The California bill also prohibits ISPs from using interconnection with other networks to evade rules on blocking and throttling. ISPs make interconnection agreements with other network providers to transmit data beyond their own territories. This became a public policy issue in 2014, when a number of large content providers, including Netflix, were not coming to an agreement with some of the large ISPs about how to add capacity at these interconnection points. “Normally, this just an engineering decision,” says Jordan. “You realize that internet traffic keeps growing, so you project ahead and add capacity.” However, capacity wasn’t being added because of a business dispute, degrading video performance for certain Netflix subscribers.

According to Jordan, “the FCC in the 2015 Order said these interconnection agreements are part of the service you’ve been promised, to get you wherever you want to go on the internet. And if there were disputes, they could be brought to the FCC and reviewed under the legal standard applied to telecommunications services.”

The key word here is “telecommunications,” which brings us to the litigation against the FCC. The lawsuits claim that the FCC doesn’t have the legal authority to change the classification of broadband internet service from a telecommunications service to an information service.

Fighting the FCC

“That’s the best route for restoring net neutrality nationwide,” says Jordan, referring to the litigation. In the brief he filed with Peha, he says they outlined how the internet works and why it fits what Congress has defined as a telecommunications service. “We took up the technical argument,” he explains. “We said that you expect your ISP to get you to wherever you want to go on the internet and to get whatever content you want back to you and not to muck with it in between.” He continues, saying that “this is similar to what you expect from a telephone service. It should bring the other person’s voice to you and bring your voice to them and not muck with it in-between.”

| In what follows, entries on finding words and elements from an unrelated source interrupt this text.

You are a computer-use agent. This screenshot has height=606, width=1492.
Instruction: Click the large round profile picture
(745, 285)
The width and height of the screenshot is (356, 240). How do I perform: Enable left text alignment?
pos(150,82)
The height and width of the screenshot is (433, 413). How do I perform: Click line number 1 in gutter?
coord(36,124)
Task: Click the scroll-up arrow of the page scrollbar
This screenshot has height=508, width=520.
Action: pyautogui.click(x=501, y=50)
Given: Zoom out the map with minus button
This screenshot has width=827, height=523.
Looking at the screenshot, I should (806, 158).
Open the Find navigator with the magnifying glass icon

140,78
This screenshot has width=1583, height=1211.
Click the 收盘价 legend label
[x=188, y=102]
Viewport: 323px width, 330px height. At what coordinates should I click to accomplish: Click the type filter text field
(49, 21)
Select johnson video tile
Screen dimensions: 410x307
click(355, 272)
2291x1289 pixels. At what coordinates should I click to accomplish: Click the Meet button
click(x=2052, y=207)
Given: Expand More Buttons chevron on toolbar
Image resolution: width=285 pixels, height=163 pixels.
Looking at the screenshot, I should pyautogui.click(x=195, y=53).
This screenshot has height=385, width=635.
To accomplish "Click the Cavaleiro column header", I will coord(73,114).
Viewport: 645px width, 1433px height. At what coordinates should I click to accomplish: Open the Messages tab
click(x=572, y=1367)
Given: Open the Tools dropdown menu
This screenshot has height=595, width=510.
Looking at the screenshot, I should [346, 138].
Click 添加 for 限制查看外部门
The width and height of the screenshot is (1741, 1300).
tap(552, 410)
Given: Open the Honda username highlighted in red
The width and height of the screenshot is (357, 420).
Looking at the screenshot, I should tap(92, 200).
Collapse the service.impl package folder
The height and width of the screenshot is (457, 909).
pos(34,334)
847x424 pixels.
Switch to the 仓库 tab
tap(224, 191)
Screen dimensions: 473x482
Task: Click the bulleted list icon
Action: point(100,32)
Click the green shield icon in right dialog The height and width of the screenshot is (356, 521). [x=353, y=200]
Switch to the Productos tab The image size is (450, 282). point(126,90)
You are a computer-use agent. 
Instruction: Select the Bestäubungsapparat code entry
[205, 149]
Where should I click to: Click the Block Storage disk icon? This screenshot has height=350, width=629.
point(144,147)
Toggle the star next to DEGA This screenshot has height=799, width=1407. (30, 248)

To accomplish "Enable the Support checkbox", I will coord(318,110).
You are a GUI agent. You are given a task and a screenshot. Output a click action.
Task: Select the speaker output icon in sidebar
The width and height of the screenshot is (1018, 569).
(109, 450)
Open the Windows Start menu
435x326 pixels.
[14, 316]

The brief further argues that even if your ISP provides an email service or the ability to create a webpage, the internet standards themselves require that the basic broadband service remain separate. “They can’t intertwine them,” says Jordan. “They can offer them both as a package, but that doesn’t mean that in a technical way, the services have been combined. The email relies you on having an internet connection, but the internet connection doesn’t rely on the fact that you’re using it for email.” The brief includes a similar argument related to mobile broadband service from a smartphone.

Jordan and Peha filed the brief with the court in August, but oral arguments won’t start until sometime next year. Ultimately, the case could wind its way through to the Supreme Court, which is why nominee Brett Kavanaugh was asked about adissenting opinion he wrote when the D.C. Court of Appeals upheld the FCC’s 2015 Open Internet Order.

Unless Congress decides to rewrite the law to specify how broadband service should be regulated — something that would require strong bipartisanship — it could be years before the net neutrality debate is decided in D.C., which is why from California to Vermont, lawmakers are passing new legislation and governors are signing executive orders to preserve net neutrality.